YOUR ASSIGNMENT: Each line of the material should be output exactly as shown.

LISTED RECORDS:
----
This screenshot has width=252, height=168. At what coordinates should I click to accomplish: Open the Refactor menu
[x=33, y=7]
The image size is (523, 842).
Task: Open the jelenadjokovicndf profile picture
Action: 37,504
----
REPLY TO THE TASK:
This screenshot has width=252, height=168. At what coordinates should I click to accomplish: Open the Refactor menu
[x=33, y=7]
The image size is (523, 842).
Task: Open the jelenadjokovicndf profile picture
Action: 37,504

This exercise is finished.